I have a few more things to add before I'm finished: 





I'll get some more pictures up of the SteelFlex application and the finished product. I hope to do some before and after pictures as well. Thanks everyone for the support and the ideas.


----------



## Kris (May 18, 2015)

Looks really good so far. I have a 1973 Ouachita 1648 that I am presently removing previous owner "improvements". Hopefully the inside of mine will look that good.


----------



## TexasLoneStar56 (May 18, 2015)

=D> =D> =D>


----------



## BlakeRauch (May 28, 2015)

Got the SteelFlex applied. It turned out nice. Kind of looks cool with the two tone gloss almond paint on top and olive green Steelflex on bottom.

I mixed 4 cups at a time. I poured equal parts into a semi see-through Folger's coffee container. I marked two cup intervals with a sharpie. You'll need to mix into a container with a wide mouth (like a coffee can) because the containers that SteelFlex comes in are very difficult to pour from. Especially the epoxy. Then I poured a line the length of the boat and spread it with a 4 inch foam roller.


----------



## BlakeRauch (May 28, 2015)

Bassquatch 2.0 is finished for now. I may decide to put pedestal seats in later on. But right now it's time to go fishing.


----------



## BlakeRauch (May 30, 2015)

I know this is a no-no, but I compiled a list of expenses as I worked on the Bassquatch 2.0.

Boat and trailer - $500
Motor - $650
Trolling Motor/fish finder - $65
Notary - $20
Tag/Title - $24
Trailer rims/tires - $120
SteelFlex - $80
Welding - $20
Home Depot - $185 (Paint, Acetone, rollers, plywood, 2x4's, 2X2's, metal braces, bolts, screws, mailbox letters, etc)
Trailer lights - $25
Berkley Rod Holder - $10
Rivets - $18

Total: $1,717

Although it is not for sale, what do you guys think it's worth?


----------



## Jake11 (Jun 15, 2015)

Did you end up using the whole gallon of steel flex? I'm about to order some myself for my 14 v-hull. It's a bit more narrow than your boat but I'm going to take it up a bit higher than you did so I think the amount used should be fairly close. Awesome job on the build BTW. Turned out great.


----------



## BlakeRauch (Jun 15, 2015)

Yep I used the whole thing! It came out pretty even. Probably had a cup too much that I just spread over the thin spots.


----------



## bobberboy (Jun 15, 2015)

Can't believe I missed this thread. Love the name.


----------



## BlakeRauch (Jun 16, 2015)

Thanks *bobberboy*! I had a blast building it. I find myself looking for a new project already :-k


----------



## Jake11 (Jun 16, 2015)

Awesome! Thanks for the info. Agree with bobberboy great name!


----------

[JOB 1]
Copy the records word for word, starting at the line that contains "Given: Open the LinkedIn social icon" and ending at the last line of the records, with both ends included. Leave the pictures out of your copy.

[WORKING DATA]
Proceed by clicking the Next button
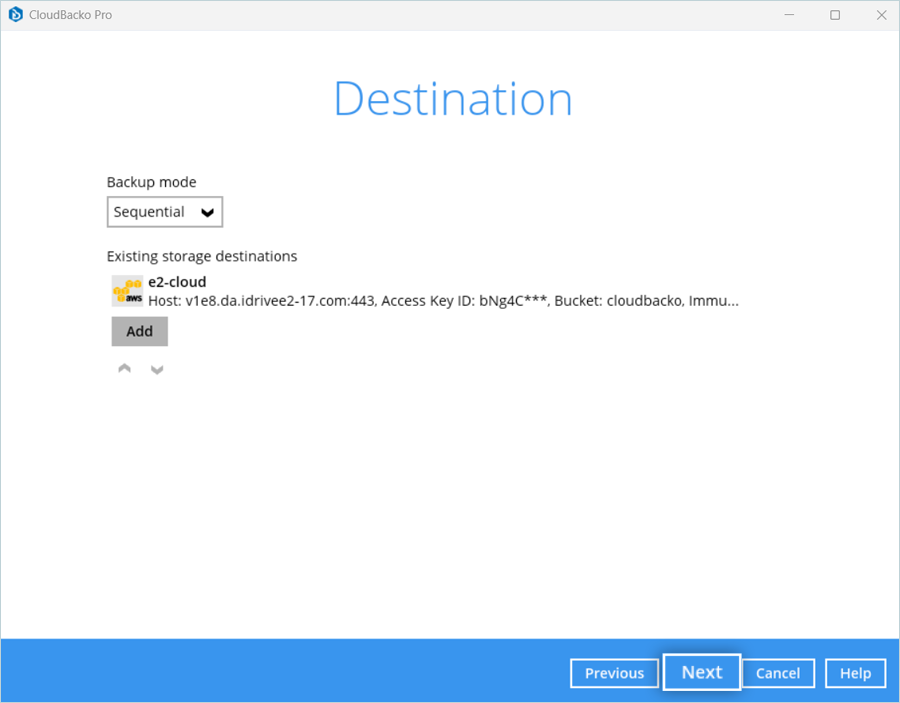This screenshot has width=900, height=703. click(x=701, y=672)
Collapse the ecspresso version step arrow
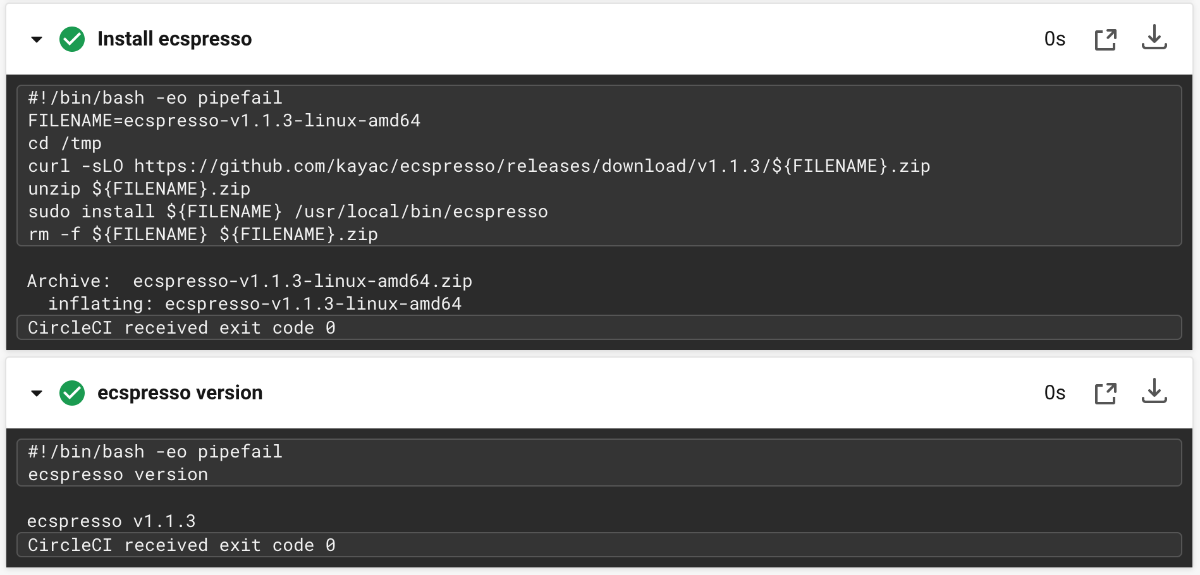 pyautogui.click(x=37, y=394)
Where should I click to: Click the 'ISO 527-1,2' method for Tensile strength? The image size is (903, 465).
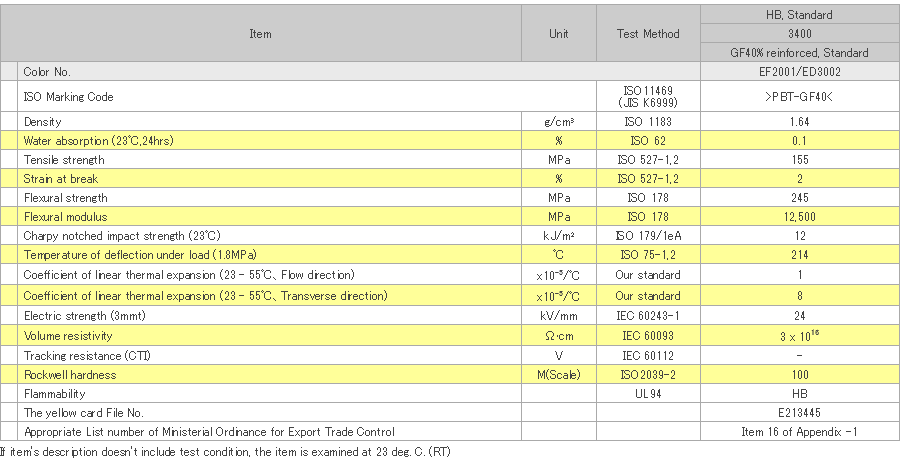[x=647, y=160]
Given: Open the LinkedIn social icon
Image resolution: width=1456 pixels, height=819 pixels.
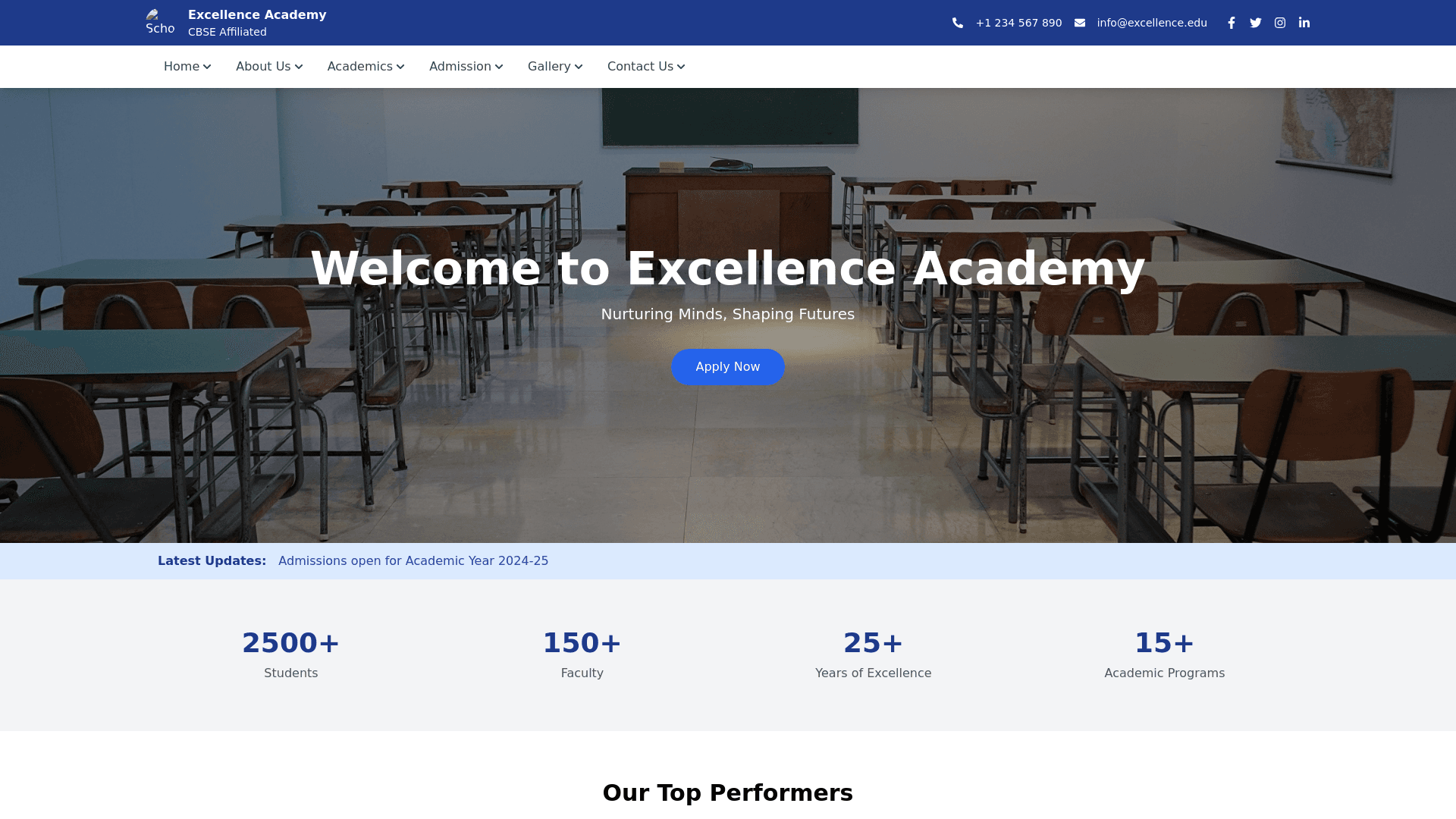Looking at the screenshot, I should coord(1304,23).
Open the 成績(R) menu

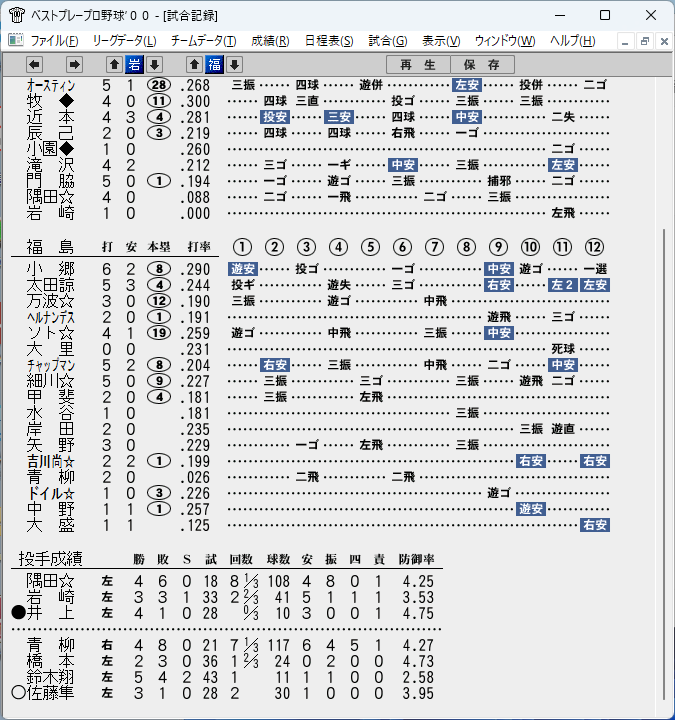click(x=270, y=41)
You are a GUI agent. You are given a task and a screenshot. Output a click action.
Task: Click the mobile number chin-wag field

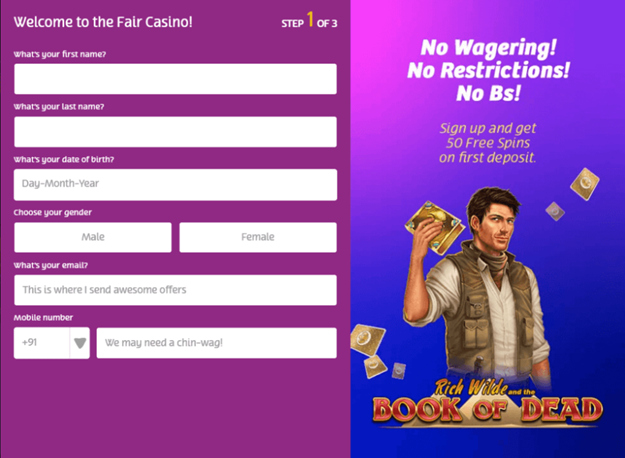click(x=216, y=343)
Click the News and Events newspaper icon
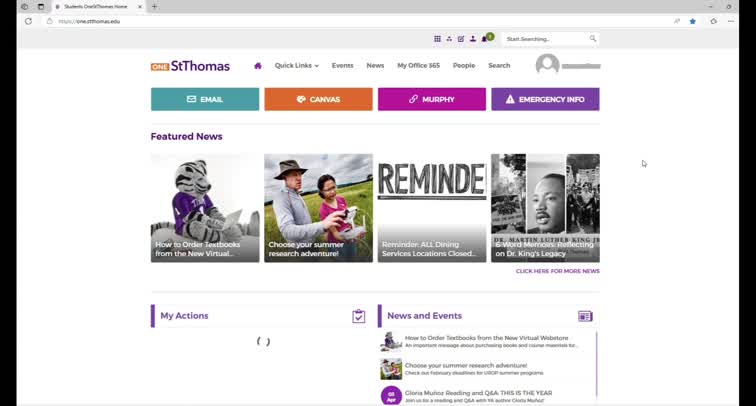Viewport: 756px width, 406px height. [x=585, y=316]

[JOB 2]
In the boat-build thread, why does the poster say the SteelFlex should be mixed in a wide-mouthed container such as a coffee can?

[FULL SOLUTION 1]
Given: Open the LinkedIn social icon
Image resolution: width=1456 pixels, height=819 pixels.
Looking at the screenshot, I should coord(1304,23).
Open the 成績(R) menu

click(x=270, y=41)
You are a GUI agent. You are given a task and a screenshot. Output a click action.
Task: Click the mobile number chin-wag field

click(x=216, y=343)
Click the News and Events newspaper icon
Viewport: 756px width, 406px height. [x=585, y=316]

[FULL SOLUTION 2]
The containers that SteelFlex comes in are very difficult to pour from, especially the epoxy. A wide-mouthed container like a coffee can is easier to work with.